Helsinki-NLP / OPUS-CAT

OPUS-CAT is a collection of software which make it possible to OPUS-MT neural machine translation models in professional translation. OPUS-CAT includes a local offline MT engine and a collection of CAT tool plugins.
MIT License
71 stars 11 forks source link

OPUS-CAT Trados plugin doesnt support inline tags #12

Closed mikethetexan closed 7 months ago

mikethetexan commented 3 years ago

image

See the comparison of the Opus CAT plugin vs the DeepL or Google plugin. Not supporting inline tags is a big drawback for technical documentation (such as DITA based) which is typically full of them.
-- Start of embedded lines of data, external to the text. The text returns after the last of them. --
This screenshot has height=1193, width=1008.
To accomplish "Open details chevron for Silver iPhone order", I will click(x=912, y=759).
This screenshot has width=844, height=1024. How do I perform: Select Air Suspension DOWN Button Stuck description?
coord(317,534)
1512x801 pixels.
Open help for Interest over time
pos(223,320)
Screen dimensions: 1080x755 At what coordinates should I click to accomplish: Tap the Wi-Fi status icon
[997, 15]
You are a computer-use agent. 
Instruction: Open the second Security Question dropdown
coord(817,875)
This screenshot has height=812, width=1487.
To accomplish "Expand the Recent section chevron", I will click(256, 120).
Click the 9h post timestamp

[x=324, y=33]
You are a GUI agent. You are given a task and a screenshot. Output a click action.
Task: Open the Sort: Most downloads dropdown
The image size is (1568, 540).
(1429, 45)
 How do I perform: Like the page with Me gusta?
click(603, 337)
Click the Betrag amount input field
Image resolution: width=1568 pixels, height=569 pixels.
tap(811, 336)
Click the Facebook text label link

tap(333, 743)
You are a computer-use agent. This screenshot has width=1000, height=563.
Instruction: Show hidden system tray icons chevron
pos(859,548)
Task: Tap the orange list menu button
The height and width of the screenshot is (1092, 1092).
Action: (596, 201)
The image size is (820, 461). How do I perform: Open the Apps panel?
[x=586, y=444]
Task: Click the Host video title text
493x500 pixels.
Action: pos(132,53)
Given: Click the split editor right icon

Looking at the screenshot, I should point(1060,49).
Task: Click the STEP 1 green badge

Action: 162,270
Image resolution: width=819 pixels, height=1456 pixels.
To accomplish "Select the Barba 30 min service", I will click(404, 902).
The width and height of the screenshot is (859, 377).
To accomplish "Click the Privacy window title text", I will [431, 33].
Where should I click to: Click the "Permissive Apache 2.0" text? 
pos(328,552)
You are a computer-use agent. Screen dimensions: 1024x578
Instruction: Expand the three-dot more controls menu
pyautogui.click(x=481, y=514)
TommiNieminen commented 3 years ago

You're right, it's a drawback, and tag insertion is one of the priorities for future development. There is actually already a feature in the fine-tuning functionality which can be used to automatically insert tags in Studio. The feature is very simplistic, as it assumes that tags are in the same order in the source as they are in the target, but it's still useful with many documents.

When you fine-tune, there are these two checkboxes:

kuva

If you check those boxes, the fine-tuning functionality will include tags as text in the fine-tuning bitext, which means that the fine-tuned model will be trained to place tags present in the source segment to the target segment. I just tested that the feature works with TMX fine-tuning, and seems to have an effect even when trained with just 2000 sentence pairs (but more the better):

kuva

I actually added this feature a long time ago for a specific translation job where there was a lot of tags (I do freelance translation when I can find the time), and it was very useful for that job. Once I have the time, I'll develop this into a more sophisticated tag insertion method.

TommiNieminen commented 7 months ago

Inline tag restoration has been added to the Trados plugin (long time ago, actually)